Step 1: Create a Dataset class. There you basically create a class that extends the zipline.pipeline.data.dataset.DataSet class. In it you need to define the columns of your data, so instead open,high,low,close,… you can define whatever you like in the form (this example comes from a fundamental data ingestion I did in the past):
CustomDataset.py
class CustomDataset(DataSet):
"""
:class:` Define the columns you wish to ingest
"""
current = Column(float64_dtype, currency_aware=True)
ebitda = Column(float64_dtype, currency_aware=True)
(....)
REMINDER: If you stick to the OHLC model you don’t need to do this step. This is only needed if you need to alter the data stored.
Step 2: Define BColzReader and BColzWriter classes for your data. These are the classes that in the background the zipline library use to read/write data in the BCOLZ database (the database framework used to store assets data).
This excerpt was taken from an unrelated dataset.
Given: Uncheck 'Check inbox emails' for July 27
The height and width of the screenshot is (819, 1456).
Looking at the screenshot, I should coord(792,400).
Later I show you how you set those classes to be linked to the bundle, for zipline to use, when accessing this bundle. The classes implementation is quite long, but you only need to copy them over to your desired location. The default implementations you can base your classes from are in ‘zipline/data/bcolz_daily_bars.py’. In there you select the full implementation of the BcolzDailyBarReader/Writer and copy it into a new file. Then you need to do the adjustments to those classes to adapt them to the set of columns you want to have in your bundle. The classes are quite long if compared to the adjustments you need to make. These are best realized when debugging, and they will highly depend on the type of data you want to store.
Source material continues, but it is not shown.